CERN’s LHC Webserver Hacked
CERN is so busy smashing atoms they forgot to patch their webservers. A hacker crew broke in through a web vulnerability and defaced a website.
From the Reg here:
Web defacers hacked into the computer network at CERN to spray digital graffiti on a website connected with the Large Hadron Collider project last week.
A previously unknown crew calling themselves “GST” or “Greek Security Team” broke into a site involved with the Compact Muon Solenoid Experiment, damaging files and leaving a lengthy message that said in part “We are 2600 – dont mess with us”. The attack created a potential opening to plant malware on the site, but there’s no evidence this happened and it seems that the hackers involved were simply showing off.

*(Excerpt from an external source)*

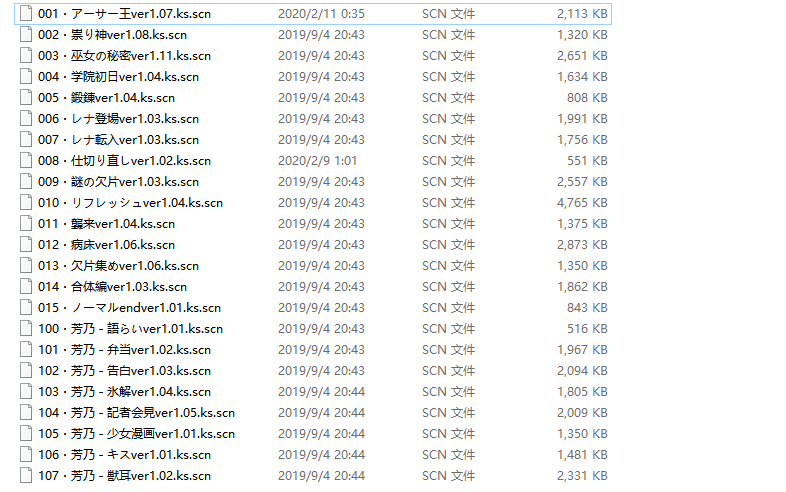This screenshot has height=492, width=786.
Task: Select 102・芳乃 - 告白ver1.03.ks.scn entry
Action: [124, 371]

In response to the web defacement attack, atom smashing boffins took the site – cmsmon.cern.ch – offline. It remains unavailable at the time of writing on Monday morning. The site is connected to the the Compact Muon Solenoid Experiment, the project that will oversee one of the four detectors at the LHC, analysing the sub-atomic debris from proton collisions due to begin at the facility around the turn of the year.
It would be a shame if all of the money CERN spent setting up the world’s largest and fastest particle accellerator is wasted because scientists have a reason to question the validity of the data that represents the results of experiments.